大河ドラマ「いだてん」の裏話で盛り上がる左から中村勘九郎さん、古舘寛治さん、久保勝史さん=鹿島市の祐徳稲荷神社参集殿

 NHK大河ドラマ「いだてん」のトークツアーが19日、鹿島市の祐徳稲荷神社で開かれた。主演の中村勘九郎さんは自身の役柄について「金栗四三はくじけても、めげずに次を見る人だった」と語り、再起する力の大切さを強調。

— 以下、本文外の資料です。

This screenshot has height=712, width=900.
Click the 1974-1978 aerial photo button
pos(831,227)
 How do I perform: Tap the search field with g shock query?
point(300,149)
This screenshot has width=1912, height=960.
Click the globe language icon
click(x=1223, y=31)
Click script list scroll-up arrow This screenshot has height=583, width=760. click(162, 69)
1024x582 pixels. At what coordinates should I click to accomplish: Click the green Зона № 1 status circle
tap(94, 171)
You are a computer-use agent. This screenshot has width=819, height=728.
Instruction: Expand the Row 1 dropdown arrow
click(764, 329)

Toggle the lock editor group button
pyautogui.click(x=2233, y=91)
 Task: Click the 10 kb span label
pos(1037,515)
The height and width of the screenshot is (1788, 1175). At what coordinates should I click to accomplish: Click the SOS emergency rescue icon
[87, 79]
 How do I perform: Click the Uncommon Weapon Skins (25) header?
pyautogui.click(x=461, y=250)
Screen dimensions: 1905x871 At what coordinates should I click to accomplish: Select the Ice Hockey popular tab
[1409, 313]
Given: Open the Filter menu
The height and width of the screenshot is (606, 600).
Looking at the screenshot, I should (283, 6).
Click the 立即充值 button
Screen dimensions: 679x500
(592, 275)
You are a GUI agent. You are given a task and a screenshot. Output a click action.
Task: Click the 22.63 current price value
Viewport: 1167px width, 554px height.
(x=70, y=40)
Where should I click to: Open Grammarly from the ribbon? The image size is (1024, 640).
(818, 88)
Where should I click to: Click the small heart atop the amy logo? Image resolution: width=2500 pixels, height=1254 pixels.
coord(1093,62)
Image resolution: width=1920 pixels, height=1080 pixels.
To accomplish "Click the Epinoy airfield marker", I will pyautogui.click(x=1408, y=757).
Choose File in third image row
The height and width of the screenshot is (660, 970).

画面を通じて伝えたかった子どもたちや次世代選手への思いも明かした。

 会場は約750人の超満員。勘九郎さんをはじめ古舘寛治さん、久保勝史さんら作中の東京高等師範学校メンバーが登壇した。金栗が創設した「箱根駅伝」の回は極寒で震えながら走った撮影の裏話も語られた。

 「マラソンの父」金栗は世界記録を塗り替え、日本初の五輪選手となったが、本大会では途中棄権。4年後のベルリン五輪は第1次大戦で中止になる。勘九郎さんは「苦しさや悔しさを抱えながらも、いちずに物事に向かう」姿勢を演じたという。古舘さんも「金栗という人物のインパクトはゼロから1を生んだこと」と評した。

 トークは鹿島市が箱根ランナーの合宿誘致を行う縁で実現した。終了後、俳優陣は取材に応じ、古舘さんは「実家は唐津で、ずっと来たかった。いいものがたくさんある豊かな地方を守っていってほしい。今後も、何かできることがあれば関わりたい」と話していた。